Silence reigns. The early questioning of the owl has long since faded; the raucous challenges from crow and raven are hushed. No breath of air stirs the treetops. We all silently bathe in the gift of light, a new day spreading from sky to clouds, from hilltop down into our quiet valley. Welcome!

Dan Quinn


The wonder of a cool breeze

I returned to the green foothills late in life after wandering around along the California coast for many years. A walk down a rocky road known as Rapley Ranch Trail eventually led me to greener pastures and a lonely ridge top with a view of the setting sun, all aglow out on the distant Pacific ocean, refreshing and renewing my tired spirit. I felt grateful for the warmth and peaceful feeling flowing through me as I reflected on the wonder of life while gazing at the glowing golden hills of Langley, Mindego, Skyline Ridge, and Windy Gap that lay to the west of the quiet little hamlet of La Honda. As the sun slowly melted into the ocean a cool breeze picked up, lifting my spirits like the soaring red tail hawks, transporting my thoughts to another place, far, far away. Suddenly I was around a campfire with my father in the magical Milestone Basin of the Sierra Nevada. We were laughing and recalling how we tracked and rustled seven skittish donkeys on a frosty morning, leading them back to camp from their perch on a sunny bench miles from camp, and packed them up before our dusty trek over Forester Pass later in the day, which became quite an adventure during a wild summer snowstorm. Not only was he a trail wise packer, but he was also a former student and friend of Wally Stegner, who must have been a great teacher, as my dear old dad also loved the sound of mountain water and had a way with words, weaving them into wonderful stories about a different time, when he was a young cowboy learning the ropes as a packer in Montana, giving me perspective on my life and relative good fortune to have had a chance as a big-eyed child to ride horseback with him on Langley Hill or to pack his beloved big-eared donkeys with him in Kings Canyon, and to hold sacred those fleeting moments, whether they be in the glorious green foothills of the Bay Area or in the majestic high Sierra.

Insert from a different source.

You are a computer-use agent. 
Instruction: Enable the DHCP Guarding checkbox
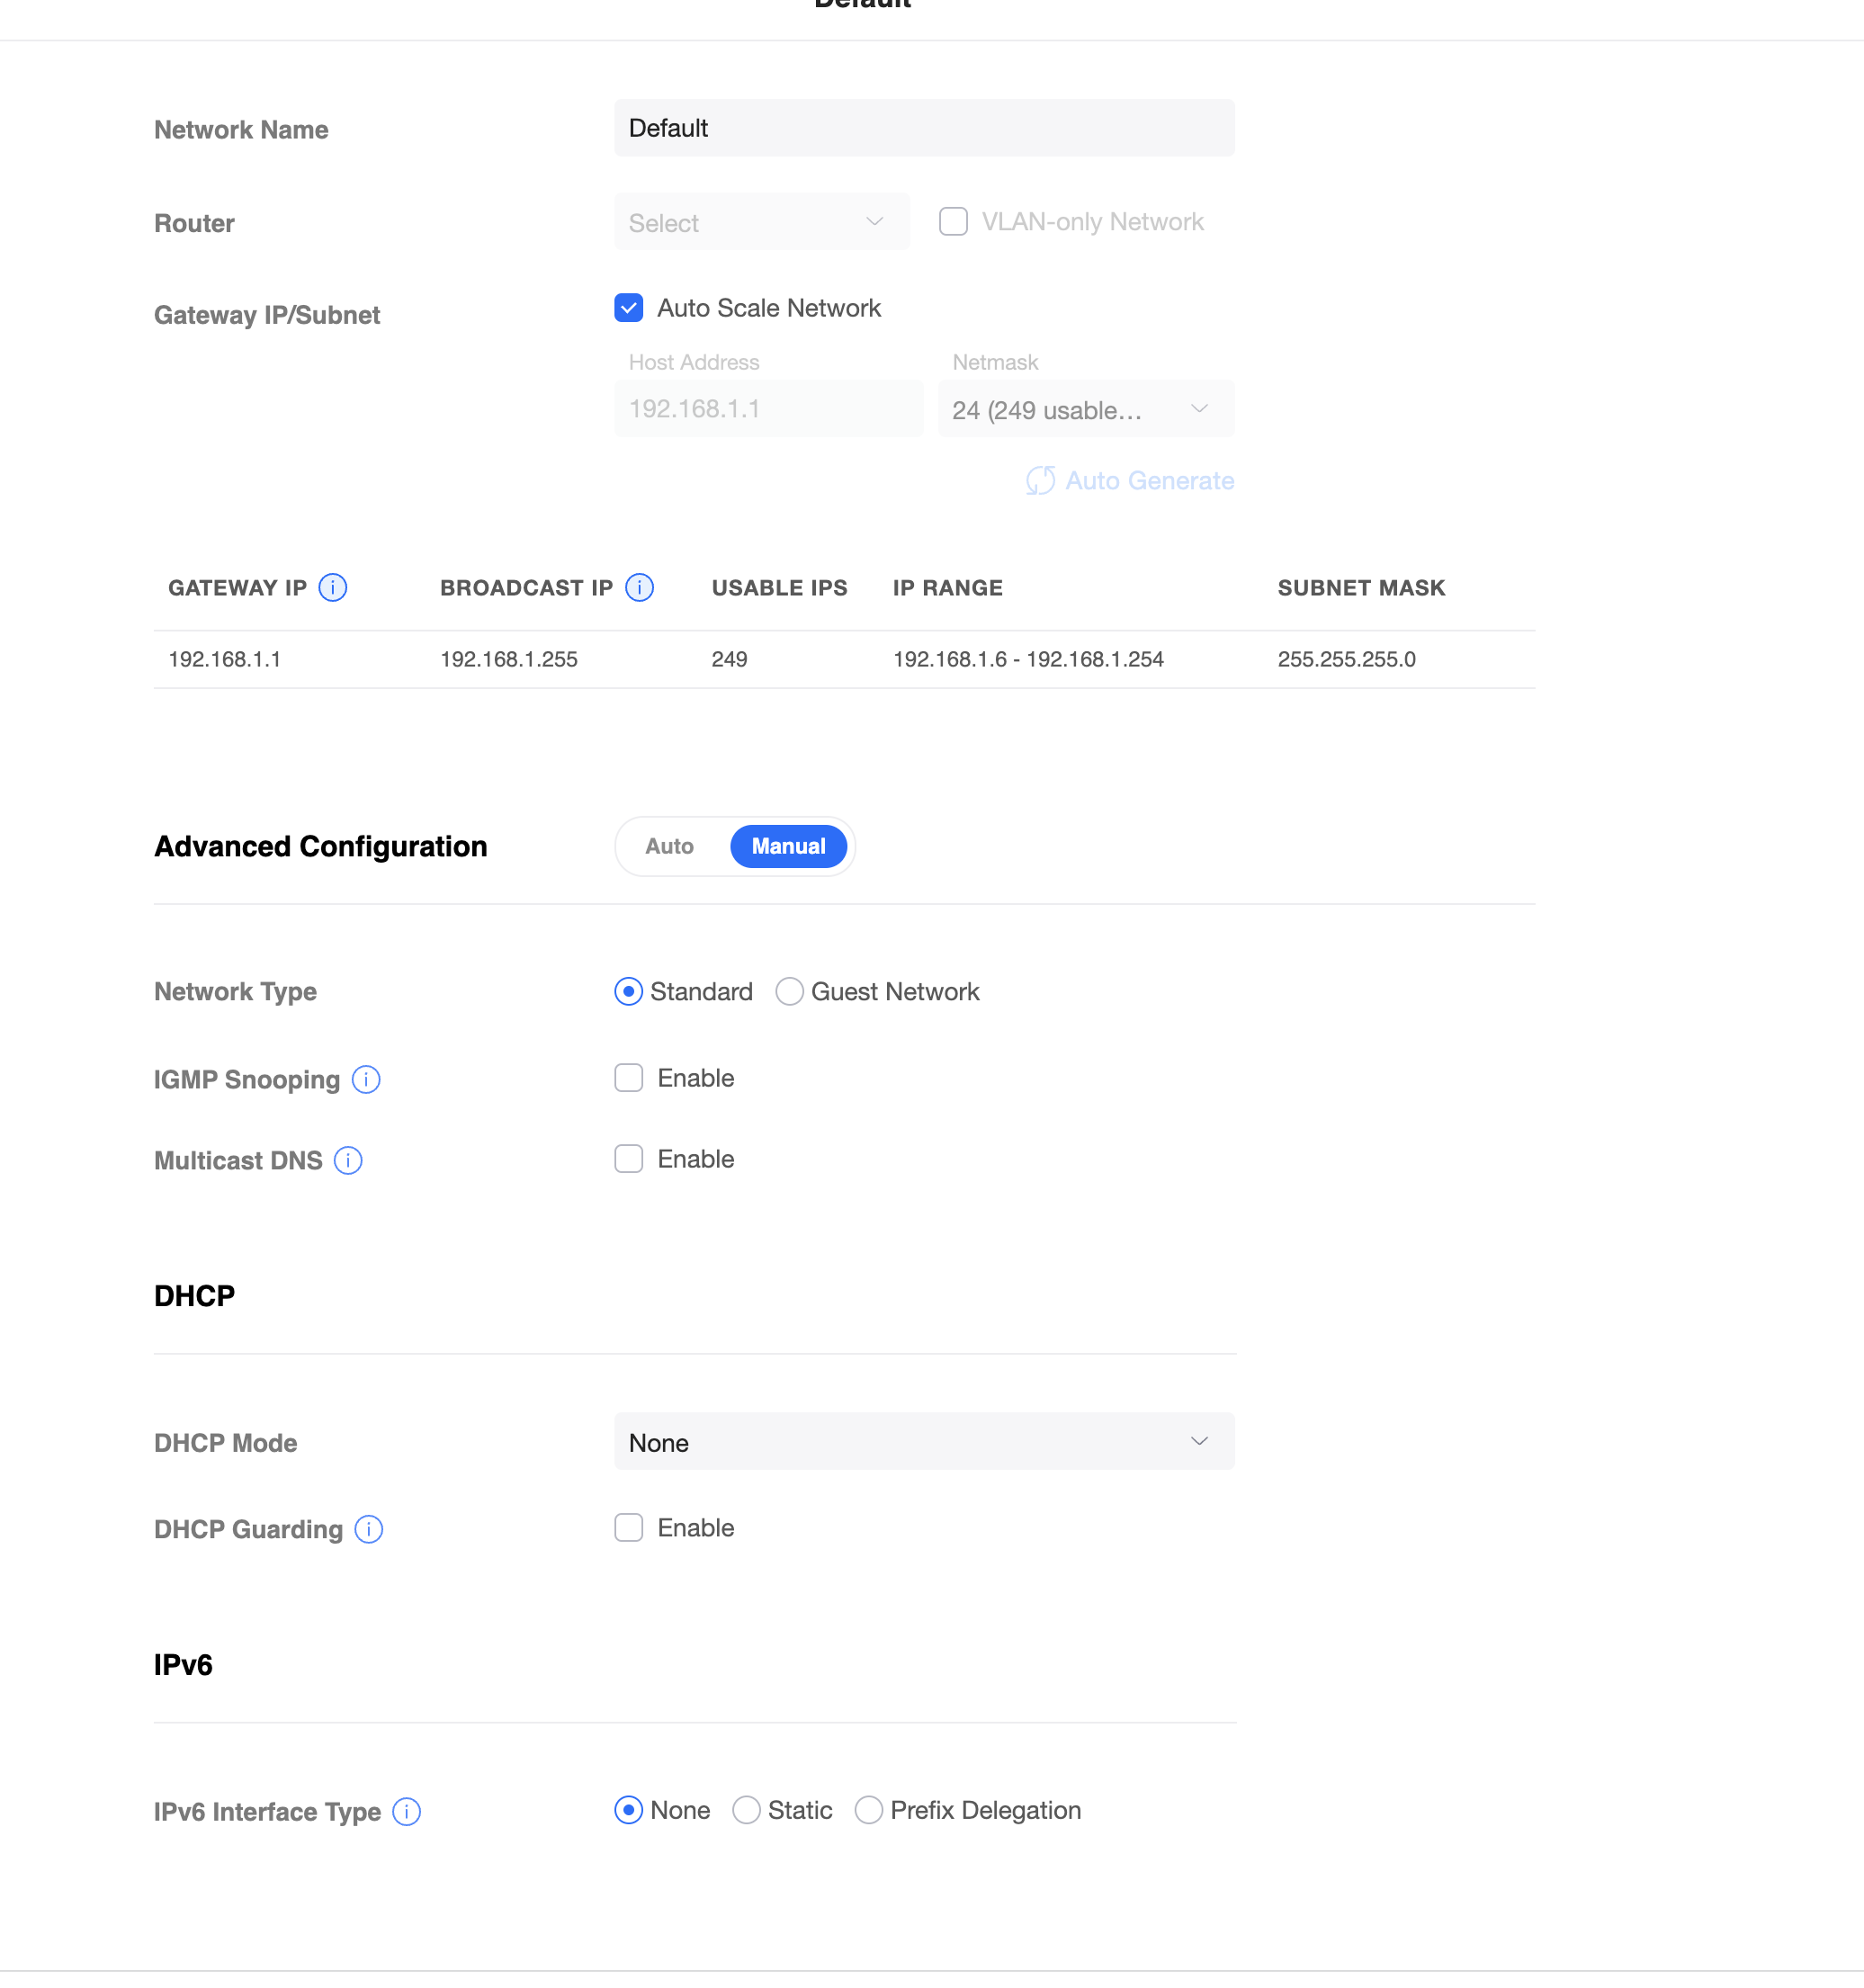pyautogui.click(x=629, y=1528)
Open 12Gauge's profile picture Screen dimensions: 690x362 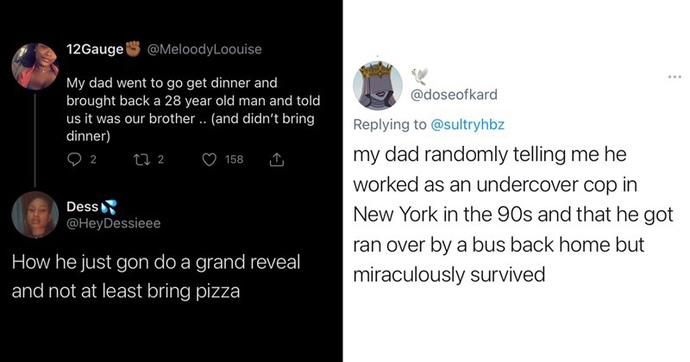point(35,66)

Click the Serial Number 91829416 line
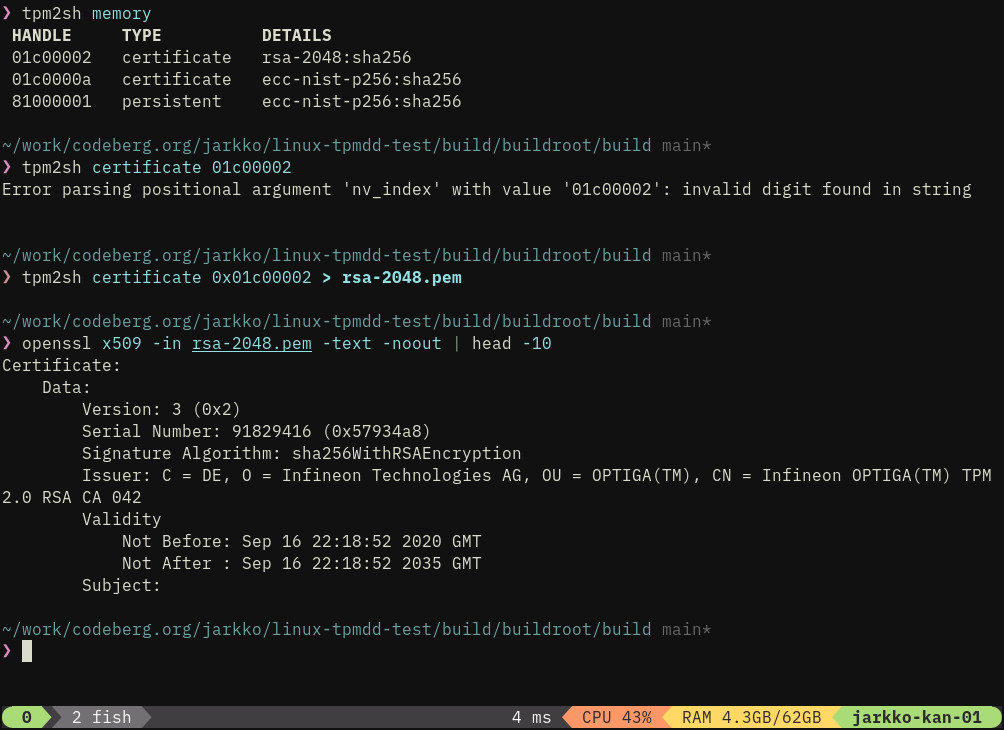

Will Wyman, Green Foothills Development Director


Funny, how annoying I found it when, in the steamy heat somewhere along a jungle trail, or climbing a Mayan pyramid in the Yucatan, a disarmingly handsome young man repeated a line from some EST-like workshop he’d attended: “get some altitude on your attitude”.

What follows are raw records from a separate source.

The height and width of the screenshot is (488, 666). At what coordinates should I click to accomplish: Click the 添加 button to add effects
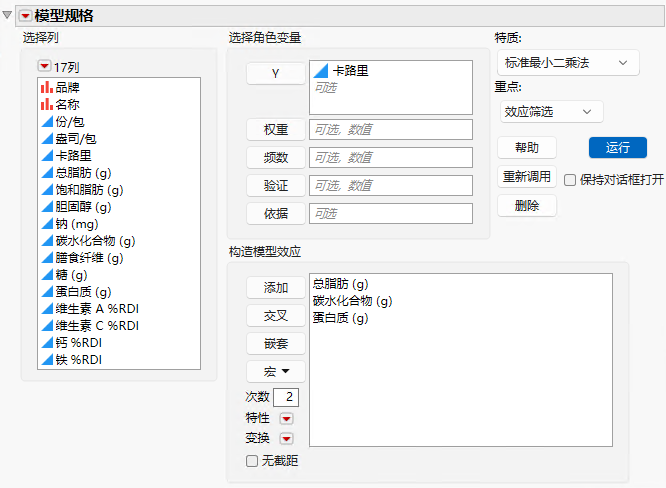[276, 288]
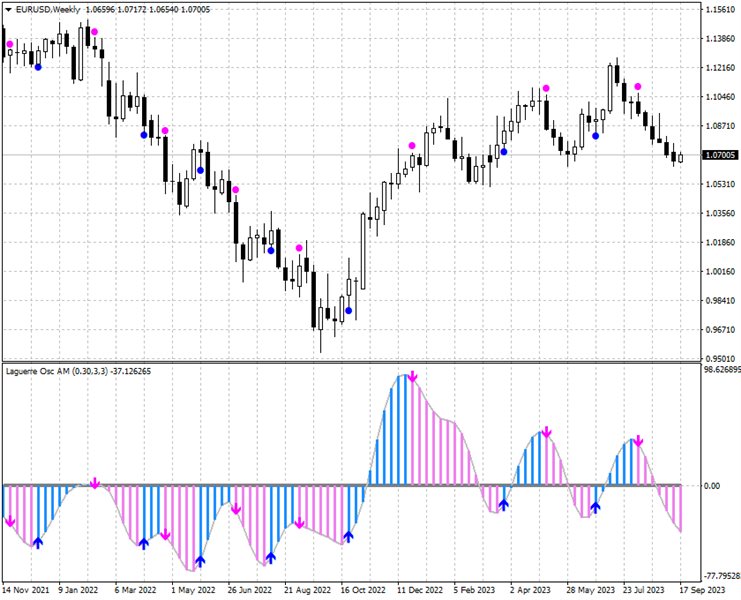
Task: Click the 0.95010 price scale label
Action: click(x=720, y=358)
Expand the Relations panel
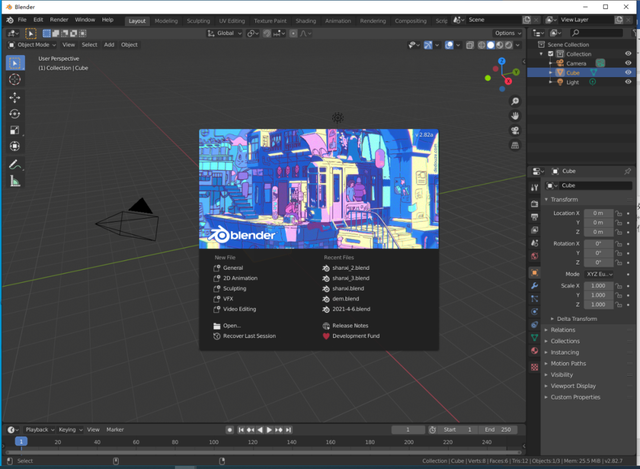The height and width of the screenshot is (469, 640). [x=563, y=329]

Yet that irritating dictum worked its way into my psyche like a foxtail into socks. Always, when backpacking or hiking, I want to reach a peak, not only in hopes of a possible Galen Rowell class view, but – to gain some altitude on my attitude. And to accede to John Muir’s urging to let the mountains bring me their glad tidings. Their vastness, too, eclipses life’s disappointments, salves wounds, and inspire: upthrust, young and jagged, only to be eroded down to softer curves over eons, enduring.

Whatever is greater than I is there, too, giving me hope to carry back down the mountain, like a vial of holy water from Lourdes, into the intrusive loudness, busyness, abrasion of the spirit back in the everyday world, to hold me until I can ascend once again to gain some altitude on my attitude.